• EXERCISE DESCRIPTION:
In the records below, find the line that contains "Task: Open atermiter Store name link" and the line that contains "Select the 30 Days tab", then retype exactly those two lines and every line between them.

%%

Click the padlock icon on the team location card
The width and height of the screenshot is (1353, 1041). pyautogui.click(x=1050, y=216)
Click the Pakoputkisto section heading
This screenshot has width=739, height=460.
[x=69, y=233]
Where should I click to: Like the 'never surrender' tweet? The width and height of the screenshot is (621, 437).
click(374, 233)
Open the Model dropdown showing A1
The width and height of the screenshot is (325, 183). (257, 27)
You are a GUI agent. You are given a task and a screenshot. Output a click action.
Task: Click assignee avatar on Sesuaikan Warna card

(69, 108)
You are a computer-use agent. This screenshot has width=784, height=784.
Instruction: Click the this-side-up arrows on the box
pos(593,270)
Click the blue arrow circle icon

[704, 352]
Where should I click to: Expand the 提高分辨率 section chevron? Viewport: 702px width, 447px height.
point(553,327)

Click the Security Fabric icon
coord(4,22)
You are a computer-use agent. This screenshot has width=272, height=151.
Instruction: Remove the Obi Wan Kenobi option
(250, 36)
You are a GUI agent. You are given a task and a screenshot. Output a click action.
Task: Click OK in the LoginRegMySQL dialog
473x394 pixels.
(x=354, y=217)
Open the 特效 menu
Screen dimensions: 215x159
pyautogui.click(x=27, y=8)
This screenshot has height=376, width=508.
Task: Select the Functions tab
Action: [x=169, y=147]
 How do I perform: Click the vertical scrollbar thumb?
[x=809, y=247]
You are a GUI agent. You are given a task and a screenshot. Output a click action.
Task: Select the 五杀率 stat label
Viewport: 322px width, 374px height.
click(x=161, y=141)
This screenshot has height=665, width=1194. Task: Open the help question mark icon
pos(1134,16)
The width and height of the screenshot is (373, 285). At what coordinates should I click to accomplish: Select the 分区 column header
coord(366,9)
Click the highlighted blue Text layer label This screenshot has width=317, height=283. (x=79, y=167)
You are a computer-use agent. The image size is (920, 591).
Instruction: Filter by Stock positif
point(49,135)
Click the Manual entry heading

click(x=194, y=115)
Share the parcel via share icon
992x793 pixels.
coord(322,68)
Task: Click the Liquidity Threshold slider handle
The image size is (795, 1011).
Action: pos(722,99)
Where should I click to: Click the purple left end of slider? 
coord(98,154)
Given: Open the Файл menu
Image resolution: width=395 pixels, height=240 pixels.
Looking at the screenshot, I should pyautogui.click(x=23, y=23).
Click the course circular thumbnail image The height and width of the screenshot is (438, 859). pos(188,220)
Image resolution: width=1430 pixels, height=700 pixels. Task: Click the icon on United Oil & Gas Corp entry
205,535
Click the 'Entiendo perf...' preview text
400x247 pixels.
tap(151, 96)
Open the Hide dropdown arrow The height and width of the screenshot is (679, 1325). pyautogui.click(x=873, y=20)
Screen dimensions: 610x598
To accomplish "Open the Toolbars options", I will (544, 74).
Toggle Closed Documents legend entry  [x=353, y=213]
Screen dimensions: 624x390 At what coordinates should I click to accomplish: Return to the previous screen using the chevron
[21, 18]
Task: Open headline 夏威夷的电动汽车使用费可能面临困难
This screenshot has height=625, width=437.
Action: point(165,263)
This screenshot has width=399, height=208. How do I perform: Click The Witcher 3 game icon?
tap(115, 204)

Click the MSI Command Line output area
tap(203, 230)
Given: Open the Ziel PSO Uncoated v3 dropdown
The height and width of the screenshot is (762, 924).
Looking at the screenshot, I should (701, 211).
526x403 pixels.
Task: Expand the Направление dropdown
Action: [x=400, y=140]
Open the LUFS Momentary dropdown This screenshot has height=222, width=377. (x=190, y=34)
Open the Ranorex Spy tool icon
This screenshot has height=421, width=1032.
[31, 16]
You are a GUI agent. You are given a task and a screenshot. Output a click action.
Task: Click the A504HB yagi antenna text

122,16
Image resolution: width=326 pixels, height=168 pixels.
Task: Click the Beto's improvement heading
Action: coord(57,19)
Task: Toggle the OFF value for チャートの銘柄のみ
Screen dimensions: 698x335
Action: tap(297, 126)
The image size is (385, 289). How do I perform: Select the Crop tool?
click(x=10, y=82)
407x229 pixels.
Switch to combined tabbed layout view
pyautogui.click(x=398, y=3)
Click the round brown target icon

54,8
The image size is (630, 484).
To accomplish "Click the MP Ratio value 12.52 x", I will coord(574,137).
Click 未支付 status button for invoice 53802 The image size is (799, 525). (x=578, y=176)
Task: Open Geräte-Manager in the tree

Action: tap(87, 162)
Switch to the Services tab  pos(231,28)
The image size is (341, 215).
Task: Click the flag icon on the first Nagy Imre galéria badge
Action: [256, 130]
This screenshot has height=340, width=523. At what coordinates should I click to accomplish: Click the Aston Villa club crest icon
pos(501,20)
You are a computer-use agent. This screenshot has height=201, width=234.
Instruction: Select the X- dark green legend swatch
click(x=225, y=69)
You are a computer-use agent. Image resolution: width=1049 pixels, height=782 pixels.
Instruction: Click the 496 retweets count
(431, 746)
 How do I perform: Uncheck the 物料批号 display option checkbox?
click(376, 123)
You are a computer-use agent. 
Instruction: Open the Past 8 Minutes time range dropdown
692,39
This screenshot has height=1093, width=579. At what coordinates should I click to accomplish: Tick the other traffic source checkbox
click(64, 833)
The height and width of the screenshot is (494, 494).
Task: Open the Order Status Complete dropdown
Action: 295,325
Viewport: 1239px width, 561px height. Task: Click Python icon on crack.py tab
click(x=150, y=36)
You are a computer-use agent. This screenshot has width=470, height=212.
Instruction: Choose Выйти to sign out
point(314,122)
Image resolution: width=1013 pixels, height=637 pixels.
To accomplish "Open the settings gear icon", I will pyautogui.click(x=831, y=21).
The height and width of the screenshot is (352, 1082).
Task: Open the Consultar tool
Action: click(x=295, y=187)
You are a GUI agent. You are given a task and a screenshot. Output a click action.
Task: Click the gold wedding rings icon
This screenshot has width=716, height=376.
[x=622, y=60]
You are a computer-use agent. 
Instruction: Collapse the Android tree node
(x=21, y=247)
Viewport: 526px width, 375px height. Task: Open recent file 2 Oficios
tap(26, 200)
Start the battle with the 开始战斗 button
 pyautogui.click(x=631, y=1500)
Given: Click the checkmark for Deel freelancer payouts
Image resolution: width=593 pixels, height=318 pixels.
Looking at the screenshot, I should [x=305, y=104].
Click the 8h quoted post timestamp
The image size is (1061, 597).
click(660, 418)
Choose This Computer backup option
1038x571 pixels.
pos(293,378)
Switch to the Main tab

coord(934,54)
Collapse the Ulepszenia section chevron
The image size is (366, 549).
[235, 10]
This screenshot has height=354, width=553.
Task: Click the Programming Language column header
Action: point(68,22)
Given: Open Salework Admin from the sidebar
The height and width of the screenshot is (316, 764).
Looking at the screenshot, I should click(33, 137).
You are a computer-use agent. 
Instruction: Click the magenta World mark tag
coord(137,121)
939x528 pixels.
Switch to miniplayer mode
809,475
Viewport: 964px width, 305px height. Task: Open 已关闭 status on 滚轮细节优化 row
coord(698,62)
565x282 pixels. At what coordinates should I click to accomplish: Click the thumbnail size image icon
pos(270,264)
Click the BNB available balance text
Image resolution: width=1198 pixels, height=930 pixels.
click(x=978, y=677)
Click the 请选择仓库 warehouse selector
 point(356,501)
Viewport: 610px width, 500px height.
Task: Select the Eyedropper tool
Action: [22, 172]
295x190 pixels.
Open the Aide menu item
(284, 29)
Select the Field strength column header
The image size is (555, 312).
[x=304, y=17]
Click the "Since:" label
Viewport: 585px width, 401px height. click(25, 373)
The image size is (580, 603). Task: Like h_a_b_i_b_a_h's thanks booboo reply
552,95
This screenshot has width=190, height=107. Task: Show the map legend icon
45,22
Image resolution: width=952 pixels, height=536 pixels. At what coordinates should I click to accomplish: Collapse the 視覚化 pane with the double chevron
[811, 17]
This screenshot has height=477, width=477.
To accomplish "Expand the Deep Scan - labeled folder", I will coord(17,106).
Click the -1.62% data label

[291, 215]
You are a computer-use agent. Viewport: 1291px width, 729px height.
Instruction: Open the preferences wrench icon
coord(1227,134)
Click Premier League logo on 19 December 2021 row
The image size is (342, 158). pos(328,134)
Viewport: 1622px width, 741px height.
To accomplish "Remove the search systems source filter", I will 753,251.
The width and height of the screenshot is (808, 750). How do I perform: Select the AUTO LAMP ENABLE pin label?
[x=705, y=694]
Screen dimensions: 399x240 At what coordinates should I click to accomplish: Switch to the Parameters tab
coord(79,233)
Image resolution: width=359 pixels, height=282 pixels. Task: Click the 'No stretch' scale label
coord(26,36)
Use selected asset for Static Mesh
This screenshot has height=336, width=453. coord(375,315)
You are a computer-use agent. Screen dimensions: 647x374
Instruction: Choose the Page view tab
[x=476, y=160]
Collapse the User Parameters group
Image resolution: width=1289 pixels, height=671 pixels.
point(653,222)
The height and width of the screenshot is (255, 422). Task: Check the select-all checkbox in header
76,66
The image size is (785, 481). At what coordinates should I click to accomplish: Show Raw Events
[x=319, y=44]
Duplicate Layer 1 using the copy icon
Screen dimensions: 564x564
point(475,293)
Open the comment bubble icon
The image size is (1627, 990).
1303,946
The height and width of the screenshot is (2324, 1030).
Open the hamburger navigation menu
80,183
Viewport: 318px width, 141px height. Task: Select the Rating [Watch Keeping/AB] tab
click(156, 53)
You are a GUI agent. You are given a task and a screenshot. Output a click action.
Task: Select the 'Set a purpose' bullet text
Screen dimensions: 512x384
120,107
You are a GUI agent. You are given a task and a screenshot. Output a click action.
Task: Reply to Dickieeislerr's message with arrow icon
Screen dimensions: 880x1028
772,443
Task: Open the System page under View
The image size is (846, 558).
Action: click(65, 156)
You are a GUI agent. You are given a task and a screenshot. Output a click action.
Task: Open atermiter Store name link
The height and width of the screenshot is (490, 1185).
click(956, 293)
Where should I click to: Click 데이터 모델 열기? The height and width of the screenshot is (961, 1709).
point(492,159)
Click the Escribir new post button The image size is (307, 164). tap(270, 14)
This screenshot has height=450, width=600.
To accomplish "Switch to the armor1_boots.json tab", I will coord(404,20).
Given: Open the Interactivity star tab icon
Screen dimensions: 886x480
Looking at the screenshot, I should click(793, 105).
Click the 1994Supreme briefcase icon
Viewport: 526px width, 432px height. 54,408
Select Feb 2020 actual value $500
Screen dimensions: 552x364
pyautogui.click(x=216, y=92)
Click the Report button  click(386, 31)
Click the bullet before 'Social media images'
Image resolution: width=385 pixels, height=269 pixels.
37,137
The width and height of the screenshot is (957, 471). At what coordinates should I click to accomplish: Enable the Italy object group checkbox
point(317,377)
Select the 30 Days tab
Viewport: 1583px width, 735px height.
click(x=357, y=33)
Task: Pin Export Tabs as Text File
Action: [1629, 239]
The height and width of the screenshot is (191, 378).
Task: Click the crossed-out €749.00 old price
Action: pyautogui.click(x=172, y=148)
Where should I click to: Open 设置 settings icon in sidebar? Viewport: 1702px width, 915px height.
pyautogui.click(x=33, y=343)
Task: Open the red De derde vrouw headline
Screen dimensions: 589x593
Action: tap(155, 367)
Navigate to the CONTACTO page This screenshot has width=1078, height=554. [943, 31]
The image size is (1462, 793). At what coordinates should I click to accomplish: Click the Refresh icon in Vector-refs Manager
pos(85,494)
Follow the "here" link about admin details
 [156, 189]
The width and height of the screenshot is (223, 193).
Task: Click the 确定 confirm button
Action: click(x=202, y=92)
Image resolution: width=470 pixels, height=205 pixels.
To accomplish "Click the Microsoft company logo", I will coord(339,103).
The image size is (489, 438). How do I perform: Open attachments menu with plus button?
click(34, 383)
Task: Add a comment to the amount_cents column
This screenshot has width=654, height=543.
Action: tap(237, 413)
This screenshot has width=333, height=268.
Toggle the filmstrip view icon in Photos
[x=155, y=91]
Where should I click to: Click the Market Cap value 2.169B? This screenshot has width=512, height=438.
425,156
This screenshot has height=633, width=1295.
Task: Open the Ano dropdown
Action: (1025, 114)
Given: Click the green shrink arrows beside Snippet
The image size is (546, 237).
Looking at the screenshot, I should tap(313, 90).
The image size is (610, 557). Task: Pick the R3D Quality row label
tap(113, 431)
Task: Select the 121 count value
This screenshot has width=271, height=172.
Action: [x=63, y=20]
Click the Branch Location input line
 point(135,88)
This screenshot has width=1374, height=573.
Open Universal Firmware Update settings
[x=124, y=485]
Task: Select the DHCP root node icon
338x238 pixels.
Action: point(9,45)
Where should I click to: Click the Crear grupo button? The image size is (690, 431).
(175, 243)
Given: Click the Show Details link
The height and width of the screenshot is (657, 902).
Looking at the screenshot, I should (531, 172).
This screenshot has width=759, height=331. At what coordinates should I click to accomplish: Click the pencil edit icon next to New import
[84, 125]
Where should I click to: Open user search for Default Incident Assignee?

%%

• TASK ANSWER:
Task: Open atermiter Store name link
The height and width of the screenshot is (490, 1185).
click(956, 293)
Where should I click to: Click 데이터 모델 열기? The height and width of the screenshot is (961, 1709).
point(492,159)
Click the Escribir new post button The image size is (307, 164). tap(270, 14)
This screenshot has height=450, width=600.
To accomplish "Switch to the armor1_boots.json tab", I will coord(404,20).
Given: Open the Interactivity star tab icon
Screen dimensions: 886x480
Looking at the screenshot, I should click(793, 105).
Click the 1994Supreme briefcase icon
Viewport: 526px width, 432px height. 54,408
Select Feb 2020 actual value $500
Screen dimensions: 552x364
pyautogui.click(x=216, y=92)
Click the Report button  click(386, 31)
Click the bullet before 'Social media images'
Image resolution: width=385 pixels, height=269 pixels.
37,137
The width and height of the screenshot is (957, 471). At what coordinates should I click to accomplish: Enable the Italy object group checkbox
point(317,377)
Select the 30 Days tab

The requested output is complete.